BEGIN Text shown

If the first half of boilerplate you have to write when you generate SQL queries is composition, then the second one is decomposition of results into a graph form (nested maps and vectors). Penkala provides a decomposition layer which allows you to get the results in the format that's usable. Penkala can infer the decomposition schema from the relation, so in most cases you won't have to do anything to get it working. In other cases, you can override the behavior. This allows you to query the DB with a convenience of an ORM without having to use limited concepts like has many, has one, many to many, you get the same results while being able to use the rest of the Penkala API.

Here's an example from the test suite:

(ns com.verybigthings.penkala.relation.join-test
  (:require [clojure.test :refer :all]
            [com.verybigthings.penkala.next-jdbc :refer [select!]]
            [com.verybigthings.penkala.relation :as r]
            [com.verybigthings.penkala.test-helpers :as th :refer [*env*]]
            [com.verybigthings.penkala.decomposition :refer [map->DecompositionSchema]]))

END Text shown

--- Task to complete ---
Say whether each statement below agrees with the passage on Penkala decomposition, and quote the words from the passage that decide it. 1. Penkala can infer the decomposition schema from the relation. 2. Penkala requires the use of concepts such as has many and has one. 3. The decomposition behavior cannot be overridden.

BEGIN Recorded information

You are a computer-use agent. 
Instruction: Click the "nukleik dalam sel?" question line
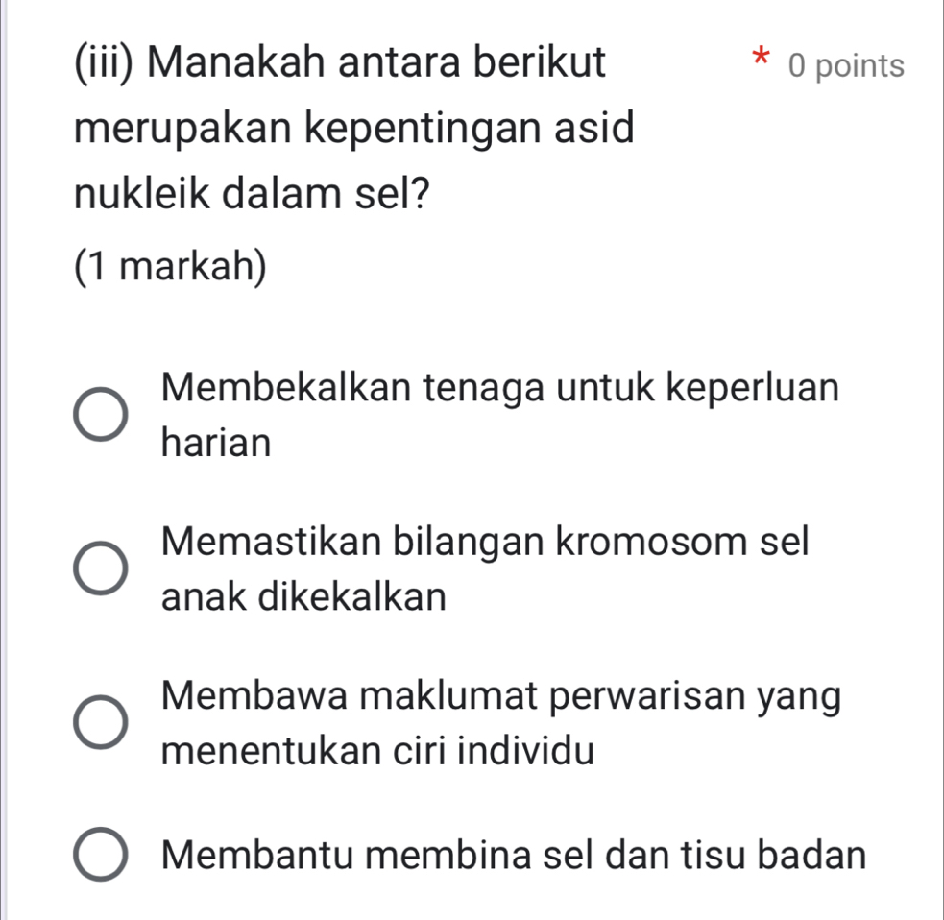(251, 195)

END Recorded information

--- Written response ---
1. Yes: "Penkala can infer the decomposition schema from the relation"
2. No: "without having to use limited concepts like has many, has one, many to many"
3. No: "In other cases, you can override the behavior."